Conoce algunos mitos nutricionales

Este artículo ha sido verificado y aprobado por Elisa Morales el 10 diciembre, 2018
Pilar · 5 diciembre, 2018
La grasa, el consumo de agua, la relación entre el chocolate y el acné...con el paso del tiempo, muchas informaciones erróneas se han establecido como verdades irrefutables.

¿Has oído alguna vez la frase “una mentira dicha cien veces se convierte en verdad”? Eso es exactamente lo que ocurre con los mitos nutricionales. Recibimos una gran cantidad de información que proviene de multitud de fuentes. Por desgracia, no siempre es veraz, sino que parte de estos datos provienen de personas que carecen de conocimientos.

Todo ello provoca que nos encontremos ante informaciones contradictorias que nos crean dudas. Además, son muchas las personas que tienen ideas equivocadas acerca de la nutrición y que pueden provocar que nos acabemos creyendo estos mitos.

Para que esto no ocurra, es vital estar al tanto de todo. A continuación, te explicamos cuáles son algunos de los mitos que rodean el mundo de la nutrición. Asimismo, para que despejes todas tus dudas, te explicamos de forma clara y concisa los motivos por los cuales estas frases que tantas veces hemos escuchado no son ciertas.

Mitos nutricionales que escuchamos frecuentemente

1. Beber agua durante la comida engorda

Seguro que en más de una ocasión has oído hablar del momento más adecuado en el que hay que ingerir el agua. Algunas personas la toman en mayor cantidad previo a la comida para sentirse saciados antes y así comer menos.

Otras, en cambio, la dosifican durante el almuerzo o la cena. Sin embargo, también son muchas las que no la consumen a lo largo de la comida basados en la creencia de que así engordarán menos. 

Hay que tener en cuenta que el agua es un líquido que carece de contenido calórico, por lo que no va a hacernos engordar sea cual sea el momento en el que la vayamos a ingerir. De hecho, limitar el agua de este modo no está para nada recomendado, ya que es fundamental mantenerse hidratado y nutrirse de sus minerales.

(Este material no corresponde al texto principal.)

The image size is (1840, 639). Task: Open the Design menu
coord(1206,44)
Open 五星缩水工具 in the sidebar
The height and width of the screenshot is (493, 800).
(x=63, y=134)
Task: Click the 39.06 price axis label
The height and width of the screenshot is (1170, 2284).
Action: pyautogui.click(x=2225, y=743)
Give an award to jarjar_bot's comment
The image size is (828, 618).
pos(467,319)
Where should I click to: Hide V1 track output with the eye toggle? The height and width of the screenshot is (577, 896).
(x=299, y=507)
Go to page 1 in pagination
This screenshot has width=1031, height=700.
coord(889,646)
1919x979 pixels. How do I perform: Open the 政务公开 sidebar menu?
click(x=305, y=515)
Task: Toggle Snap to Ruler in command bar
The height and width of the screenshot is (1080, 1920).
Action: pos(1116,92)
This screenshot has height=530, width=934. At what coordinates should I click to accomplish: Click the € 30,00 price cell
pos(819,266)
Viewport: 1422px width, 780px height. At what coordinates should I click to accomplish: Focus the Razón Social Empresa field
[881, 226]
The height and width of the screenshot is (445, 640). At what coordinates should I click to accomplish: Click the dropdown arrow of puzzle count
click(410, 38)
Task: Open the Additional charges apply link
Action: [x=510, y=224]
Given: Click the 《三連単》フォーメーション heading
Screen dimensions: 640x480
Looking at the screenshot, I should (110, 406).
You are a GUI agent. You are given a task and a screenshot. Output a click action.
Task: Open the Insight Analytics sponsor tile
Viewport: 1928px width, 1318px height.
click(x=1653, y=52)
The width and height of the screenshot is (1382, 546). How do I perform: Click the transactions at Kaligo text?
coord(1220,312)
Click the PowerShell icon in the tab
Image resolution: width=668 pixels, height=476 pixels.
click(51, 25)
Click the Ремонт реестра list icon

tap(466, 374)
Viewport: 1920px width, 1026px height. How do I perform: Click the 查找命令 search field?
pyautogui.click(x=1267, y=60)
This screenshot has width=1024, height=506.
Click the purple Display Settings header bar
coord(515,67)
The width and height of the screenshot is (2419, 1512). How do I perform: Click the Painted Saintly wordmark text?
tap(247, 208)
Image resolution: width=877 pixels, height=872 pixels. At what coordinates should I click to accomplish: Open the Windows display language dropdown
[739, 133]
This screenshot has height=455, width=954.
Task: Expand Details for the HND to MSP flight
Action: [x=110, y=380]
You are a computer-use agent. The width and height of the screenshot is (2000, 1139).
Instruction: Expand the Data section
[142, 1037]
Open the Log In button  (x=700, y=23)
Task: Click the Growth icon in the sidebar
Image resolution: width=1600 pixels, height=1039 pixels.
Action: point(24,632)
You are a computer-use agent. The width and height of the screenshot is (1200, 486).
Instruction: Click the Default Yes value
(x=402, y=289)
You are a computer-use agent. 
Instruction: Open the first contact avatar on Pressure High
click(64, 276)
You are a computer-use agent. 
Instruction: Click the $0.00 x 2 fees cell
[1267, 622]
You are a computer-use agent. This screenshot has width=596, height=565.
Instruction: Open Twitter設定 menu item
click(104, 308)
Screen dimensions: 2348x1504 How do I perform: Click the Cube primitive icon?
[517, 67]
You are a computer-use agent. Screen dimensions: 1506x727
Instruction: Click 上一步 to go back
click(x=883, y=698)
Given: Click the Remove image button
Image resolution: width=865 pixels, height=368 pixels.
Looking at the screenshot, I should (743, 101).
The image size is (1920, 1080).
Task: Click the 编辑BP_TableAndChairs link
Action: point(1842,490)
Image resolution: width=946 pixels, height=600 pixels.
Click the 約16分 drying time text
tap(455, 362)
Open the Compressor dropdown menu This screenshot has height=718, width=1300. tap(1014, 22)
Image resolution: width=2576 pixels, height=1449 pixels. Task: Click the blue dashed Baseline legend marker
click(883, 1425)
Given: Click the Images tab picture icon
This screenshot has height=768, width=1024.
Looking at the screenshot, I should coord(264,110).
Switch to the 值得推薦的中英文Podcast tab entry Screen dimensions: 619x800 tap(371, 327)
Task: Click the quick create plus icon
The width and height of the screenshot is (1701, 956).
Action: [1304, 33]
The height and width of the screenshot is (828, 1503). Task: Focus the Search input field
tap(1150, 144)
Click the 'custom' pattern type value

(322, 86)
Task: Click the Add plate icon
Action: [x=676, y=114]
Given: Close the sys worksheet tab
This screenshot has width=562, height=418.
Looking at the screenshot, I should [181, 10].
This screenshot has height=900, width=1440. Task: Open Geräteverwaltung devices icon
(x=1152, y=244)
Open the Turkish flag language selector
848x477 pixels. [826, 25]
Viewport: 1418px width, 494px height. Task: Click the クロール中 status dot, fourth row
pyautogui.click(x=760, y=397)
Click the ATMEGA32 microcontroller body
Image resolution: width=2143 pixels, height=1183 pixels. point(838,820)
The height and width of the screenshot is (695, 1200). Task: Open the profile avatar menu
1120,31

2. Los productos integrales tienen pocas calorías

A contramano de lo que la mayoría de la gente piensa, los productos integrales tienen un contenido calórico muy similar al del mismo producto en versión no integral. La diferencia entre ambos no es su cantidad de calorías, sino la forma en la que contienen el cereal. Las opciones integrales poseen ese característico color marrón tostado porque están elaboradas manteniendo el grano entero.

Cereales integrales.

Entonces, la diferencia está en que la opción integral contiene una cantidad mucho mayor de fibra. Es por ello que este tipo de productos están especialmente recomendados a personas que tienen dificultad para evacuar o para realizar la digestión.

3. Comer chocolate provoca acné

Quizás este sea uno de los mitos más extendidos. Muchas personas tienden a pensar que el consumo elevado de chocolate provoca acné en la piel. Esta es una creencia que carece de base científica, ya que ningún alimento por sí solo puede propiciar la aparición de este problema.

La realidad es que el acné es consecuencia de los cambios hormonales. Es por ello que aparece con mayor incidencia a lo largo de la adolescencia y durante la menstruación. Estas alteraciones en los niveles de hormonas provocan que la piel segregue un exceso de grasa y, como consecuencia, aparecen los granitos que todos hemos sufrido alguna vez en el rostro.

4. El consumo de grasa es nocivo para la salud

Las grasas se han convertido en las enemigas de la alimentación saludable. Buscamos los productos que menos cantidad de este nutriente contienen, eliminamos el exceso de grasa de carnes y pescados y optamos por las opciones light o bajas en calorías.

Grasas saludables para ganar masa muscular.

Estas costumbres son un grave error, ya que la grasa es un nutriente fundamental para el correcto funcionamiento del cuerpo humano. Es por ello que hay que ingerirla, al igual que lo hacemos con las proteínas, las vitaminas, los minerales o los hidratos de carbono.

Lo único que hay que tener en cuenta es que, en lo que respecta al consumo de grasa, basta con una cantidad de alrededor del 25% de las calorías totales que ingerimos a lo largo del día. De este modo, se mantiene un equilibrio saludable para el organismo. Además, siempre es preferible optar por las fuentes más saludables para obtenerlas.

Ahora que conoces la verdad sobre estos mitos, es hora de que dejes de creer en ellos. La mejor recomendación es que siempre que tengas dudas acerca de la información que recibas la contrastes con alguna fuente fiable y que ofrezca datos veraces. Esta es la única forma de no caer en estas falsas creencias.